Énergie comme arme stratégique dans le conflit Russie-Ukraine : frappes, résilience et implications européennes
Contexte et enjeux énergétiques du conflit Russie-Ukraine
Trois hivers de guerre ont démontré l’importance croissante de l’énergie dans l’affrontement entre Moscou et Kiev. Depuis le déclenchement du conflit à grande échelle en 2022, la Russie vise les réseaux électriques et gaziers ukrainiens afin d’affaiblir la population et de paralyser le pays. Aujourd’hui, Kiev réplique en visant directement l’industrie pétrolière russe au cœur de l’économie.
Attaques ukrainiennes contre les raffineries et les dépôts russes
Depuis août 2025, l’Ukraine a mené une trentaine d’opérations contre des raffineries et des dépôts de carburant situés sur le territoire russe et dans les zones occupées, y compris en Crimée. Ces actions provoquent des pénuries localisées, des files d’attente dans certaines stations et une hausse du prix de l’essence. L’objectif déclaré est de peser sur l’opinion publique russe et, surtout, de réduire la capacité de financement de la guerre par la Russie.
Analyse d’experts sur l’objectif stratégique
Selon Thierry Bros, professeur à Sciences Po Paris et spécialiste de l’énergie, l’Ukraine poursuit son action mais avec une efficacité accrue grâce à ses drones et missiles. L’enjeu est de limiter la capacité de raffinage de la Russie, ce qui obligerait Moscou à choisir entre prioriser la consommation domestique ou poursuivre les exportations pour gagner des devises.
Évaluations et rendements éventuels des services de renseignement
Des médias évoquent que jusqu’à 38% de la capacité de raffinage russe aurait été affectée, bien que les chiffres restent difficiles à confirmer. Les sanctions occidentales compliquent aussi la remise en état des sites touchés, et la Russie se trouve empêchée d’importer certaines pièces essentielles.
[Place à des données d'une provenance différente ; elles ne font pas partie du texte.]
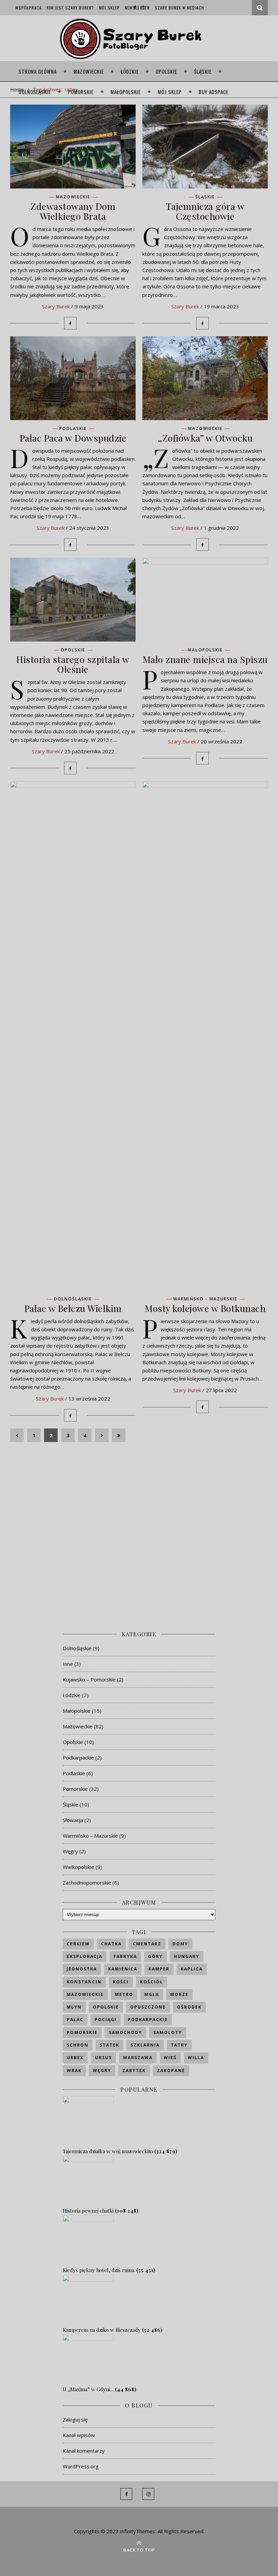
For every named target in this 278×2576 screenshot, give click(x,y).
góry (155, 1956)
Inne (68, 1663)
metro (124, 1994)
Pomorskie (81, 91)
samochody (125, 2032)
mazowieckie (85, 1994)
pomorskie (82, 2032)
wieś (170, 2057)
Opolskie (166, 71)
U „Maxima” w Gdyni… (88, 2389)
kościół (151, 1982)
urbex (75, 2057)
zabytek (134, 2070)
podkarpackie (148, 2019)
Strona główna (38, 71)
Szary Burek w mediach (179, 8)
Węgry (70, 1851)
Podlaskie (73, 429)
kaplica (192, 1969)
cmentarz (147, 1944)
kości (121, 1982)
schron (77, 2045)
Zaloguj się (75, 2419)
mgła (151, 1994)
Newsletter (137, 8)
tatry (179, 2045)
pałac (75, 2019)
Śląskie (203, 71)
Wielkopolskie (78, 1866)
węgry (102, 2070)
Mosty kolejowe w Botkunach (205, 1308)
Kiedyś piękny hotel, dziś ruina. (99, 2270)
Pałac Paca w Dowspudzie (73, 438)
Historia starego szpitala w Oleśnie (73, 664)
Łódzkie (130, 71)
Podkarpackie (78, 1757)
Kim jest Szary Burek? (70, 8)
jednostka (82, 1969)
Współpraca (28, 8)
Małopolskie (126, 91)
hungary (186, 1956)
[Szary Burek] (139, 38)
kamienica (122, 1969)
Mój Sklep (109, 8)
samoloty (167, 2032)
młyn (74, 2007)
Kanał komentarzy (84, 2450)
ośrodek (189, 2007)
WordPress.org (81, 2466)
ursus (103, 2057)
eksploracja (84, 1956)
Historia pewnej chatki (88, 2210)
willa (196, 2057)
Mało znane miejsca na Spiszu (205, 659)
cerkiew (78, 1944)
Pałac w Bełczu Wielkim (73, 1308)
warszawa (138, 2057)
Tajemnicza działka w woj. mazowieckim (108, 2151)
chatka (111, 1944)
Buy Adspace (214, 91)
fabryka (125, 1956)
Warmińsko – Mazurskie (90, 1835)
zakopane (171, 2070)
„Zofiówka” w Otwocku (205, 438)
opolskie (106, 2007)
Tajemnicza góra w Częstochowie (205, 211)
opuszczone (148, 2007)
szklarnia (145, 2045)
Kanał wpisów (79, 2435)
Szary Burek (56, 306)
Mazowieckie (89, 71)
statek (109, 2045)
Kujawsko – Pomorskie (89, 1679)
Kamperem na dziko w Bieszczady (102, 2329)
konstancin (84, 1982)
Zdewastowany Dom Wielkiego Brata (73, 211)
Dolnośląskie (35, 91)
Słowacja (73, 1820)
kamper (159, 1969)
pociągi (106, 2019)
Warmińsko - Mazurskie (205, 1299)
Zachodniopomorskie (87, 1882)
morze (179, 1994)
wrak (74, 2070)
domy (180, 1944)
Les catalyseurs nécessaires au bon fonctionnement des raffineries sont principalement occidentaux; leur remplacement prendra du temps et pourrait réduire les rendements. Pour se prémunir, Moscou tente d’installer des grillages anti-drones, mais l’ampleur des sites rend le maillage difficile. Selon plusieurs sources reprises par le Financial Times, les États-Unis auraient même commencé à fournir des renseignements à Kiev pour planifier certaines frappes.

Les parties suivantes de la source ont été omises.